--- Data to process ---
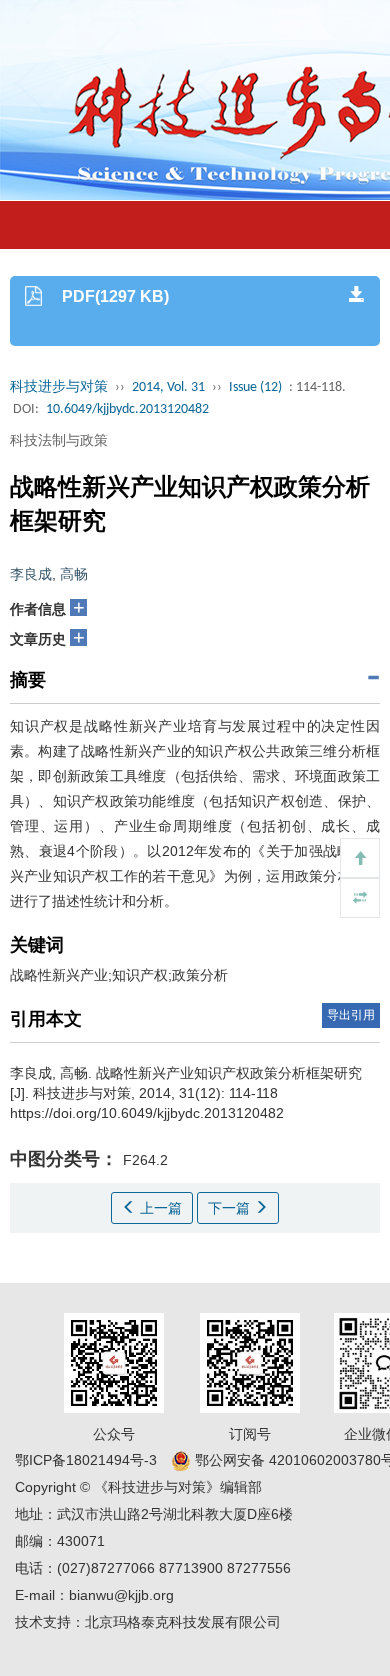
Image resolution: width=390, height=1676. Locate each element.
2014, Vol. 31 (168, 387)
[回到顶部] (360, 858)
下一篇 (231, 1208)
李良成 (31, 574)
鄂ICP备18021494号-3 (86, 1460)
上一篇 (159, 1208)
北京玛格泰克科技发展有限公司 (183, 1622)
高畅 (74, 574)
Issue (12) (255, 387)
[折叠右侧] (360, 898)
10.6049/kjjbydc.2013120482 (127, 409)
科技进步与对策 (59, 387)
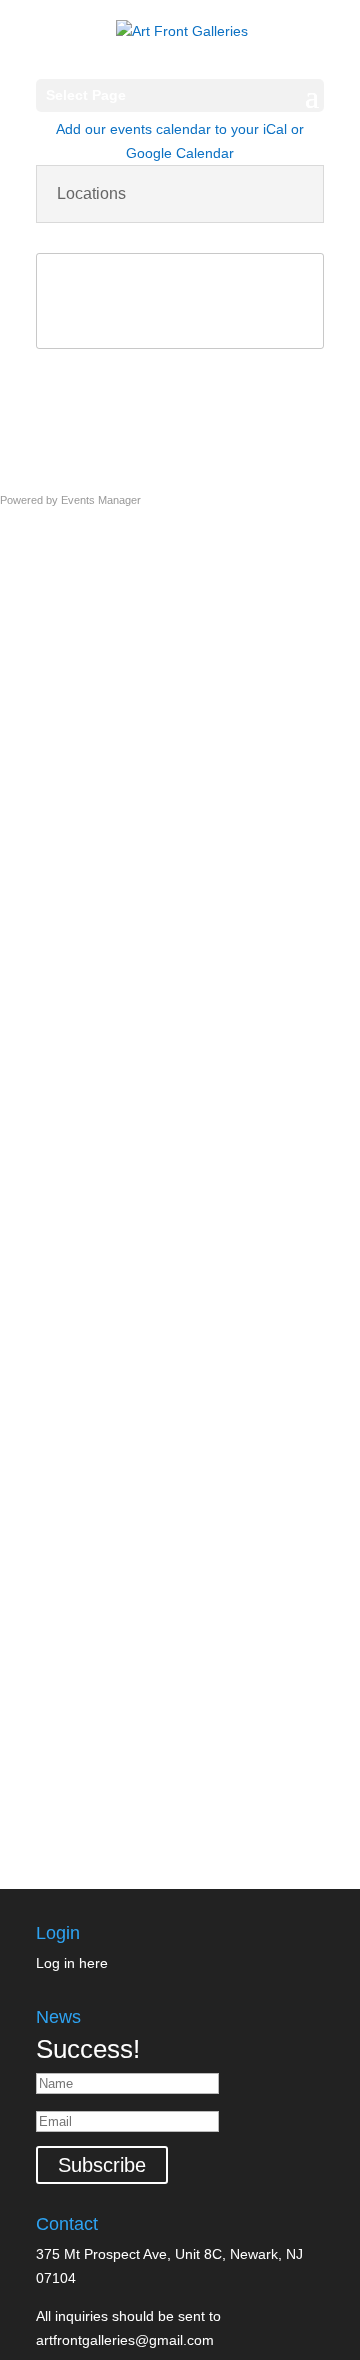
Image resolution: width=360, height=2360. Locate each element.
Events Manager (101, 500)
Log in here (72, 1963)
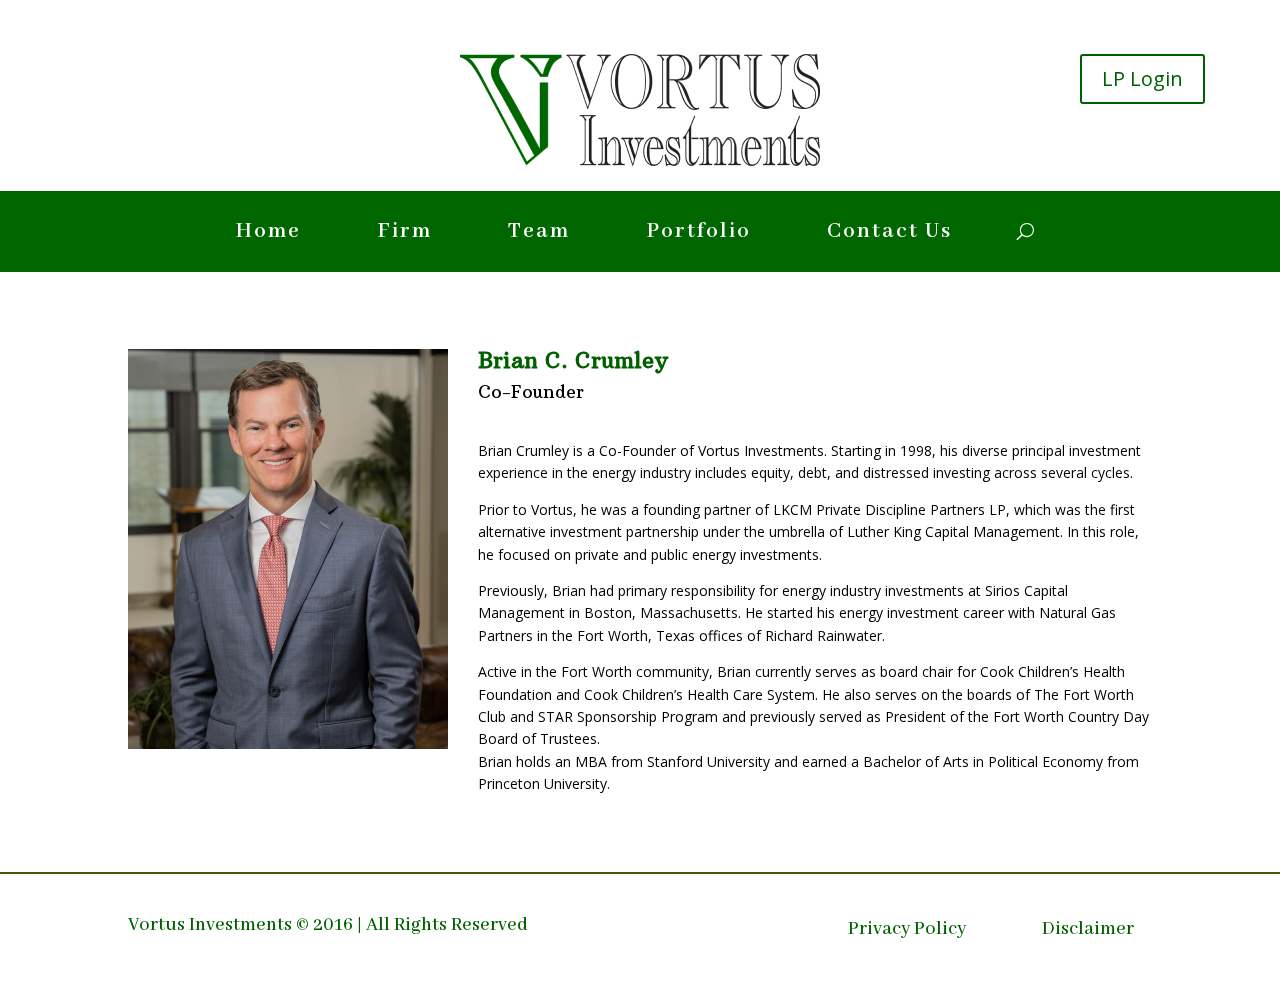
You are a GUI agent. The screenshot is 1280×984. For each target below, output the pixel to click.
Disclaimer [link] (1088, 931)
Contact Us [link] (889, 235)
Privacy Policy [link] (907, 931)
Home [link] (268, 235)
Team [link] (539, 235)
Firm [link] (404, 235)
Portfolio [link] (698, 235)
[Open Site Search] (1025, 232)
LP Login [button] (1142, 78)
---
* **Required work**
From the first line to the last, give the data again exactly, but without pictures.

* **Answer box**
Image resolution: width=390, height=1676. Locate each element.
2014, Vol. 31 (168, 387)
[回到顶部] (360, 858)
下一篇 (231, 1208)
李良成 (31, 574)
鄂ICP备18021494号-3 (86, 1460)
上一篇 (159, 1208)
北京玛格泰克科技发展有限公司 (183, 1622)
高畅 (74, 574)
Issue (12) (255, 387)
[折叠右侧] (360, 898)
10.6049/kjjbydc.2013120482 (127, 409)
科技进步与对策 (59, 387)
Image resolution: width=360, height=2360. Locate each element.
Events Manager (101, 500)
Log in here (72, 1963)
You are a GUI agent. The screenshot is 1280×984. For each target below, output the pixel to click.
Disclaimer [link] (1088, 931)
Contact Us [link] (889, 235)
Privacy Policy [link] (907, 931)
Home [link] (268, 235)
Team [link] (539, 235)
Firm [link] (404, 235)
Portfolio [link] (698, 235)
[Open Site Search] (1025, 232)
LP Login [button] (1142, 78)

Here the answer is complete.